Misión del Blog

Proclamar el señorío de Jesucristo sobre todos los aspectos de la cultura

martes, 10 de noviembre de 2009

El nacimiento de Lutero y la Caída del muro de Berlín


El 10 de Noviembre de 1483, hace 526 años, nació Martín Lutero en la aldea alemana de Eisleben; el 9 de Noviembre de 1989, también en Alemania, cae el muro de Berlín, hace 20 años. En la providencia de Dios, ambos eventos guardan cierta relación histórica, aunque no se encuentren directamente relacionados.

Con el surgimiento de la Reforma Protestante, la hegemonía del catolicismo fue destruida en Europa trayendo un clima de libertad religiosa que contribuiría a forjar el mundo moderno.
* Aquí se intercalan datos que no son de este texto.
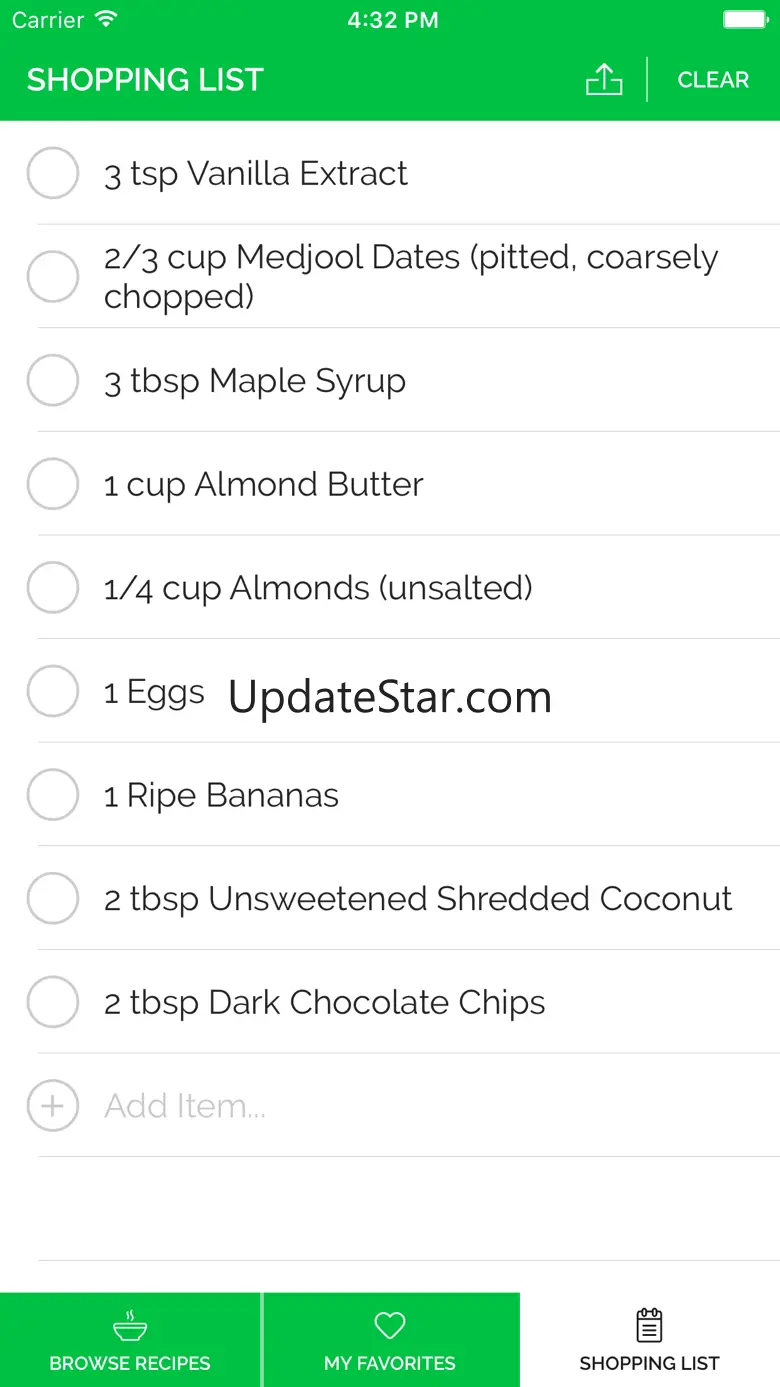Check the 1 cup Almond Butter item
Viewport: 780px width, 1387px height.
click(52, 484)
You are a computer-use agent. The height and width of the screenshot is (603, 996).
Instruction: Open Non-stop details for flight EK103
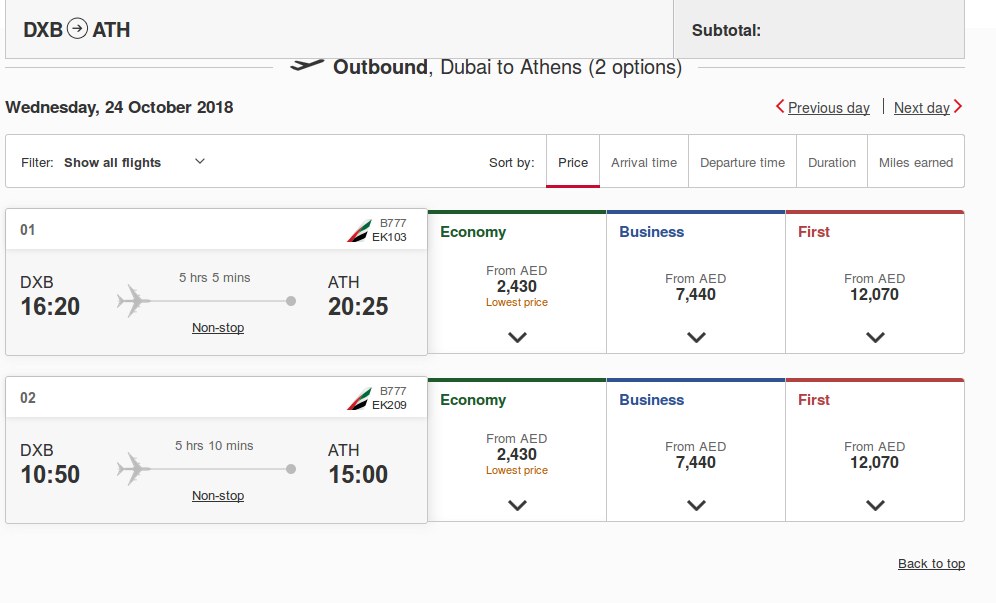(218, 328)
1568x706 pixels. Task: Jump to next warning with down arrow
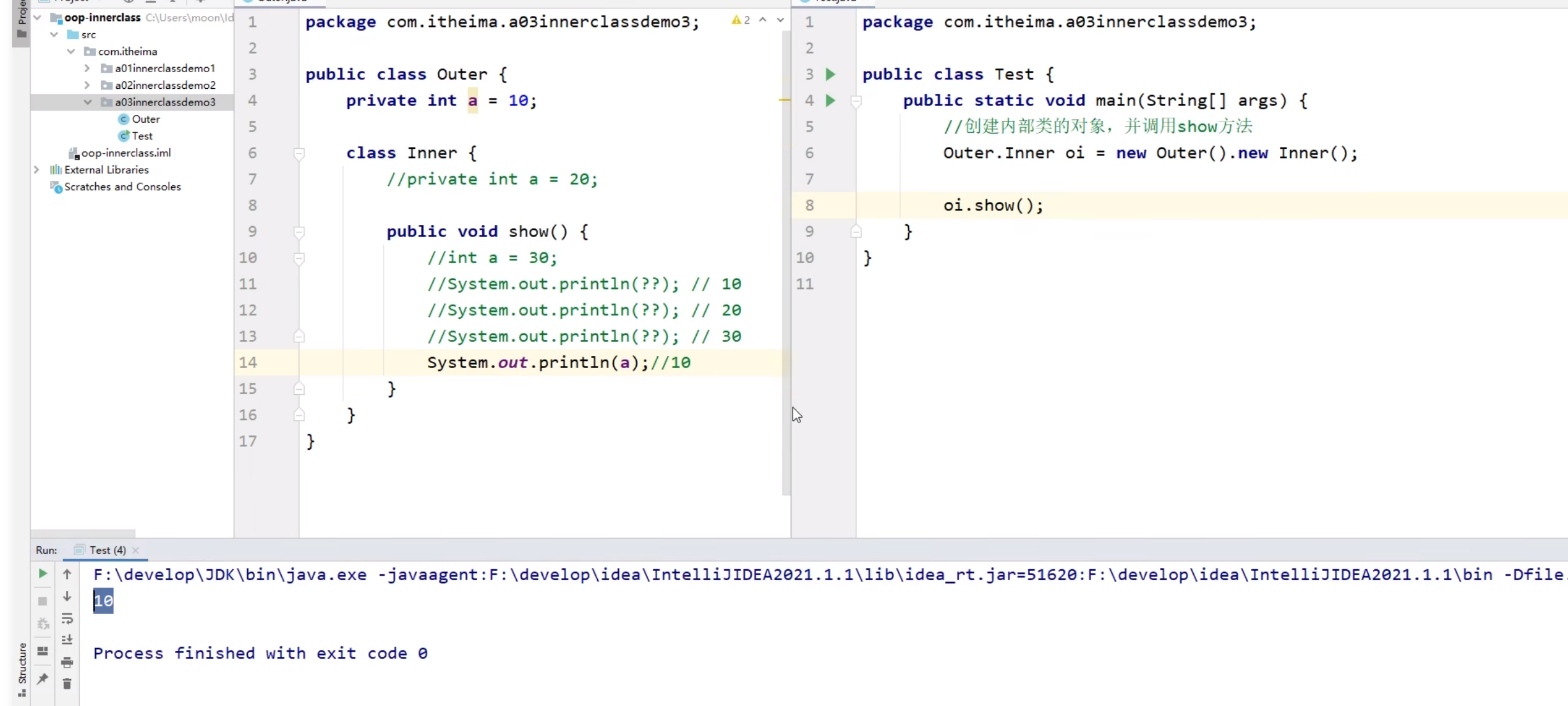click(780, 20)
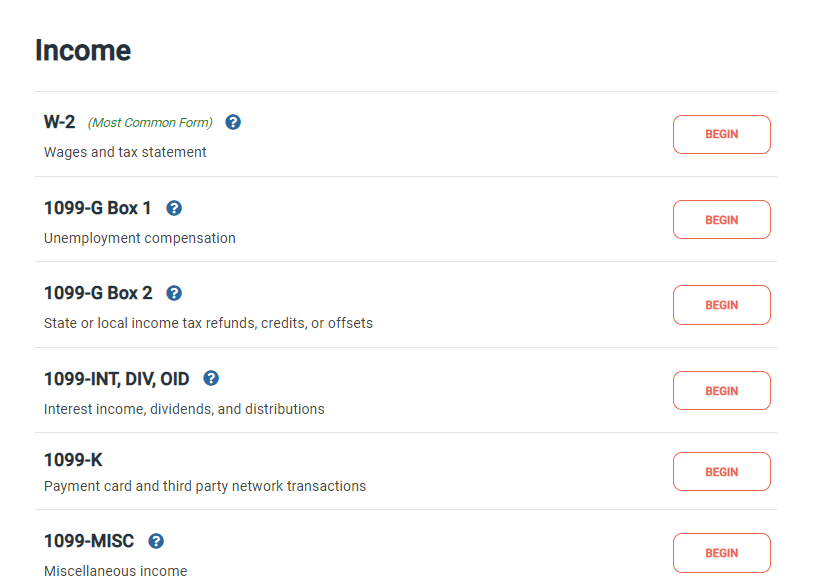Image resolution: width=831 pixels, height=586 pixels.
Task: Select the W-2 form title
Action: [59, 121]
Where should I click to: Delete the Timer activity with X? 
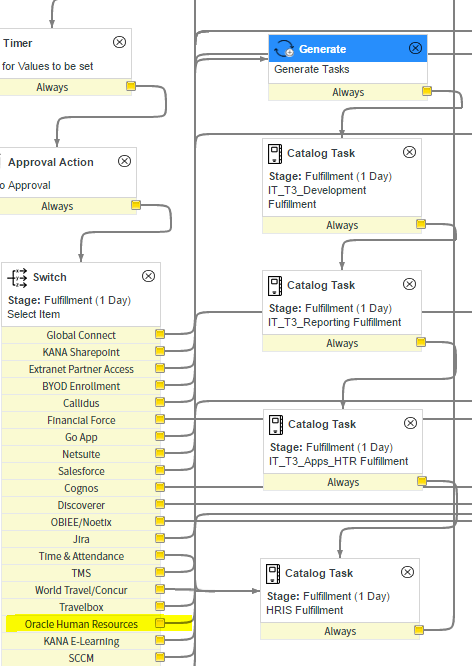tap(119, 42)
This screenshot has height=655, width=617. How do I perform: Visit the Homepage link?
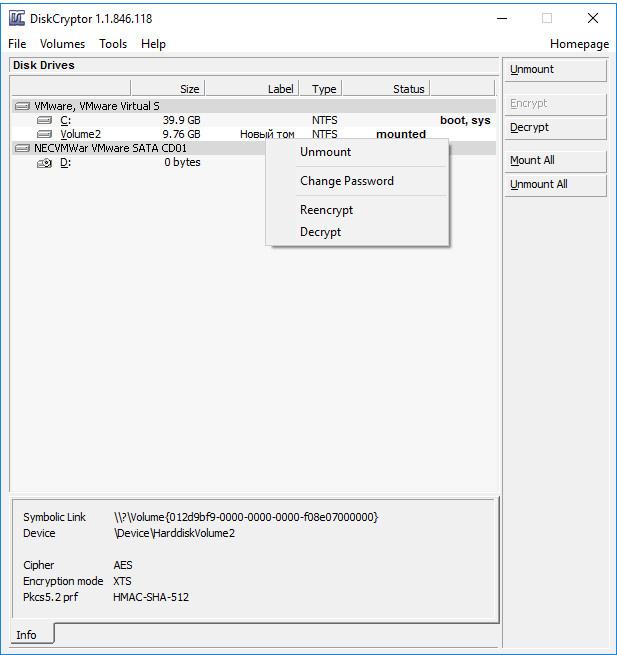tap(579, 44)
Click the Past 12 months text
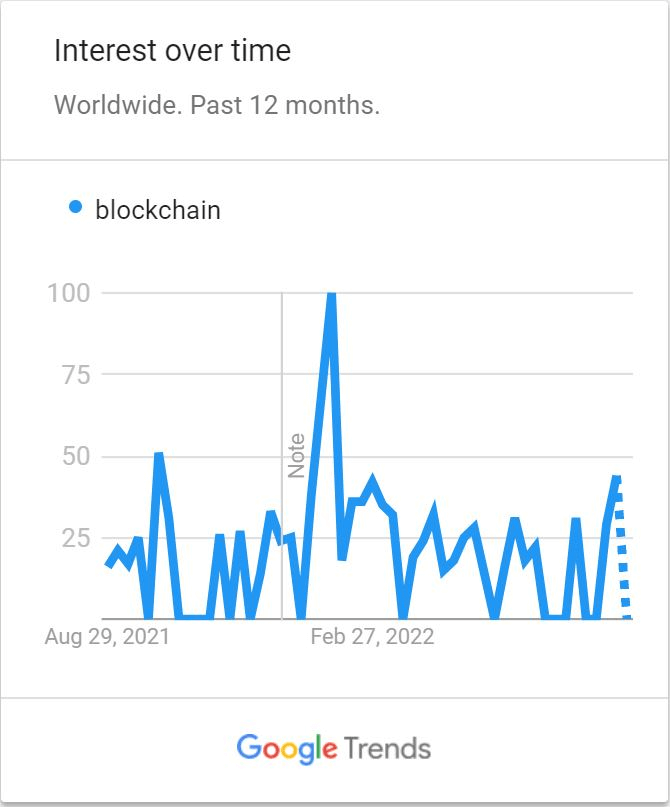 (285, 105)
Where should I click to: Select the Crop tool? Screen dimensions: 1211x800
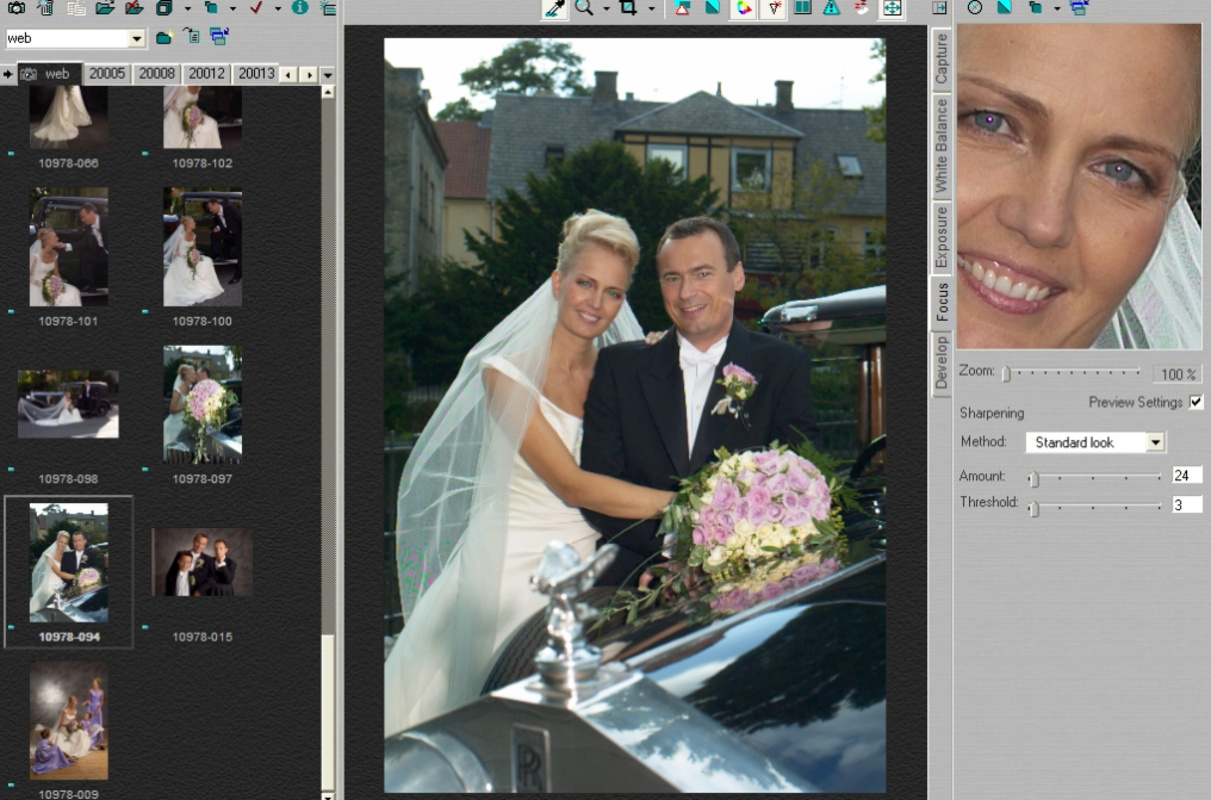point(629,9)
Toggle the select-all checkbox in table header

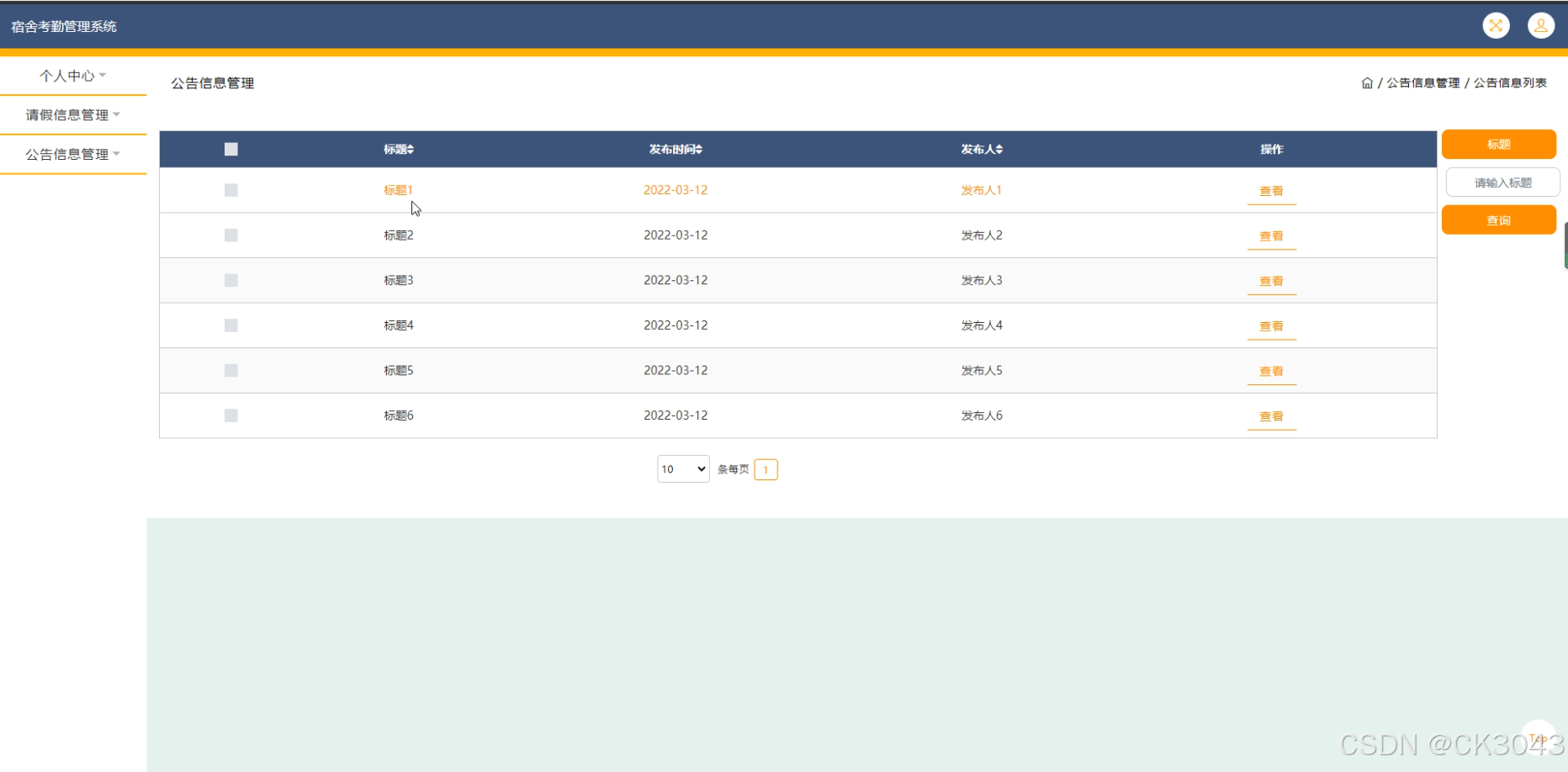231,150
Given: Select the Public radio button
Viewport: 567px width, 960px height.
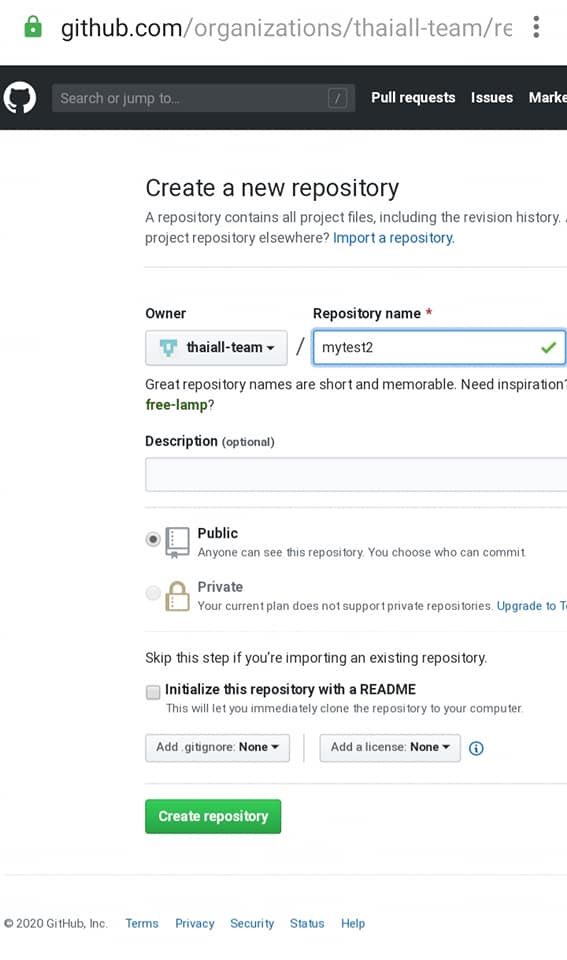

Con la caída del muro caía también el socialismo, dando por concluida la guerra fría y un poderoso impulso a la globalización, con sus aspectos positivos y negativos.

Dos eventos históricos separados en el tiempo por poco más de 500 años, pero que habrían de cambiar para siempre la historia del mundo. Ayer se recordaba la caída del muro con bombos y platillos; no espero que hoy se recuerde con el mismo entusiasmo el nacimiento de Lutero.

Sin embargo, si comparamos la Reforma con la caída del muro de Berlín, sin duda alguna el primer evento ha sido mucho más trascendental que el segundo. De 1989 hasta hoy otros muros han sido levantados, mientras otros que ya existían han sido reforzados, muros que continúan dividiendo la raza humana y sembrando el odio racial y el terror.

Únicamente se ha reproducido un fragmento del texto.